Мне не хотелось, чтобы она уходила.
— Меняют! — подтвердила она с охотой. — Вот, та, у которой сидели вы раньше, теперь не «Падение Амана», как когда-то, а «Давид и Урий». Библейских-то имен не сосчитаешь! Вот и играют… — В голосе ее не было ни осуждения, ни иронии, будто говорила она о детях. — Но мне, — сообщила с доброй доверчивостью, — нет дела до новых имен. Человек-то, он тот же, хоть Урием его, хоть Аманом назови… Нам с ним от этого ни холодно ни жарко. Вот и о Данае кто заявляет — Вирсавия… Это, — пояснила, — жена Урия, которую полюбил Давид. Кто… — махнула рукой, рассмеялась. — А она сама-то небось от радости и не помнит, как ее зовут. И вашего пожилого теперь, может, нарекут по-библейски. Нет им, должно
— «Пожилым мужчиной»?
— Нет!.. — Она растерялась, даже покраснела, будто сорвалось с ее губ что-то нескромное, о чем нельзя и полусловом поведать человеку малознакомому.
— Нет? — удивился я невольно ее растерянности.
Она, улыбаясь, подняла ко мне лицо.
И я забыл о бессмертных самосветящихся полотнах, забыл о Рембрандте и об Эрмитаже, я видел ее лицо, чувствуя, что нет для меня в эту минуту ничего в мире важнее его. Жила в этом лице человеческая судьба, обыкновенная и странная: с детьми, трудом, войной, надеждами, похоронами, нерастраченным сердцем, одиночеством, усталостью и тоской по работе… Я увидел ее жизнь, понял и то, чем она была, и то, чем она не стала. И вот в ту минуту, когда я, казалось бы, совершенно забыл о Рембрандте, он и дал мне великий урок. Я не побоялся бы, пожалуй, выразить его суть несколько банально, написав: нет в мире ничего важнее человека, который перед тобой. Но от этой будто бы безошибочной формулы меня отталкивает ее неточность. Дело тут не в важности, а в чем-то более существенном. Понимание человека, пульсирующее уже в самом первоначальном восприятии его, должно быть воскрешением самого лучшего, что было и что могло быть в его судьбе.

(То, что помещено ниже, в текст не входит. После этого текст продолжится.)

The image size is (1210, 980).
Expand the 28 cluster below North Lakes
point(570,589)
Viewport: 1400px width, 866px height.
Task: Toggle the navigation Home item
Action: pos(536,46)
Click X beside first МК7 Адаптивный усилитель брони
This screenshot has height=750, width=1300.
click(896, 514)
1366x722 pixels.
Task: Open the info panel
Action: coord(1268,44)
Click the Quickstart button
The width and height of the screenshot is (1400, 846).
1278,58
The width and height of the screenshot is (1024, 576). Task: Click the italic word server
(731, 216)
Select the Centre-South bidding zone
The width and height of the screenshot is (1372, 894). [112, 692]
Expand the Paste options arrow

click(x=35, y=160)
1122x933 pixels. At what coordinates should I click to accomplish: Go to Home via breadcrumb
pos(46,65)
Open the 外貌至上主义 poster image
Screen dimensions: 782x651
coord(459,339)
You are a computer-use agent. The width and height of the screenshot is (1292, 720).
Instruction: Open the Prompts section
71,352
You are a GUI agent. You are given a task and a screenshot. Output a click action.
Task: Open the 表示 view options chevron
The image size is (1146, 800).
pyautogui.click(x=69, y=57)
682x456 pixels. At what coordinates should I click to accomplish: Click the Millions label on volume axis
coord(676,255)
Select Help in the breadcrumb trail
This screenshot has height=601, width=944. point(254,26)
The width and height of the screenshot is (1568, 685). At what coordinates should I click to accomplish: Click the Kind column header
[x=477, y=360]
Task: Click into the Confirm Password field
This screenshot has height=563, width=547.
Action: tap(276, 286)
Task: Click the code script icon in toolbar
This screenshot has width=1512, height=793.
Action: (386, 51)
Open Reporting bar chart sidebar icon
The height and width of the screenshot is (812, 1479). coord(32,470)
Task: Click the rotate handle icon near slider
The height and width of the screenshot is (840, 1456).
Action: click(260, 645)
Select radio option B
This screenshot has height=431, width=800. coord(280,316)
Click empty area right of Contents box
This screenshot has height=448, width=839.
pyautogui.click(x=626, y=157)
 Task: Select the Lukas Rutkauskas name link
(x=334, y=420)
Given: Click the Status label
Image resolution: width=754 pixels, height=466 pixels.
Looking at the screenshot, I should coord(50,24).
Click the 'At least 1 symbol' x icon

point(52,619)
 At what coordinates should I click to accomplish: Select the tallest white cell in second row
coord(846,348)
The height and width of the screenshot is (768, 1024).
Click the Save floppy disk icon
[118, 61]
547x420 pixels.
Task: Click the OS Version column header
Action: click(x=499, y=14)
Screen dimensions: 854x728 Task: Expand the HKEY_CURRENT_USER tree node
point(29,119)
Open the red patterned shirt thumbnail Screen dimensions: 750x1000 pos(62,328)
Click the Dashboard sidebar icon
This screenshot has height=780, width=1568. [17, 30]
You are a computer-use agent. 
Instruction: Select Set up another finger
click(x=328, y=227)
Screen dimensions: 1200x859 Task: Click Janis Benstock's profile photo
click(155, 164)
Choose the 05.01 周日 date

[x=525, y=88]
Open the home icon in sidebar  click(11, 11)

Понимание, едва родившись, уже должно быть творчеством. Сознания важности мало, ибо оно возможно и при пассивном отношении…
Она опустила голову, будто бы поклонившись мне, и медленно-медленно отошла, ступая осторожно по дорогому паркету. Я ощутил опять ее суровую согбенность. Она уходила к себе, на жесткий немузейный стул, откуда хорошо виден зал, и, раньше чем она дошла и села и я увидел опять ее лицо, я понял, что мужчины и женщины, старики и старухи на портретах Рембрандта заняли в ее судьбе места тех, кто ушел из ее жизни, и, должно быть, получили их имена. И она оттуда, из угла, точно подтверждая эту мысль, улыбнулась в последний раз, потом посуровела, отвела лицо, чтобы не мешать мне напоминанием о том, что мы вот и познакомились…
А я опять до сумерек думал о том, что Рембрандт показал физически осязаемо реальность духовной жизни и, видимо, первый в мировом искусстве эту реальность открыл в обыкновенном рядовом человеке: ремесленнике, пахаре, рыбаке. Раньше она, эта удивительная реальность, казалась достоянием великих — святых, мучеников, героев. Рембрандт сумел ее увидеть в последнем амстердамском нищем.
Мне особенно хорошо думалось в тот день, может быть, потому, что утром я увидел первый раз ее лицо. Ночью, уже засыпая, я увидел его опять — оно было погружено во что-то сумрачно-золотое и окутано тенью, точно написал ее Рембрандт. Передо мной был портрет — ее портрет, созданный Рембрандтом.
А утром, войдя в зал, самой первой хотел я увидеть ее. Она, по обыкновению, понуро сидела, и в ее будничной домашности не было ничего таинственного, самосветящегося, рембрандтовского…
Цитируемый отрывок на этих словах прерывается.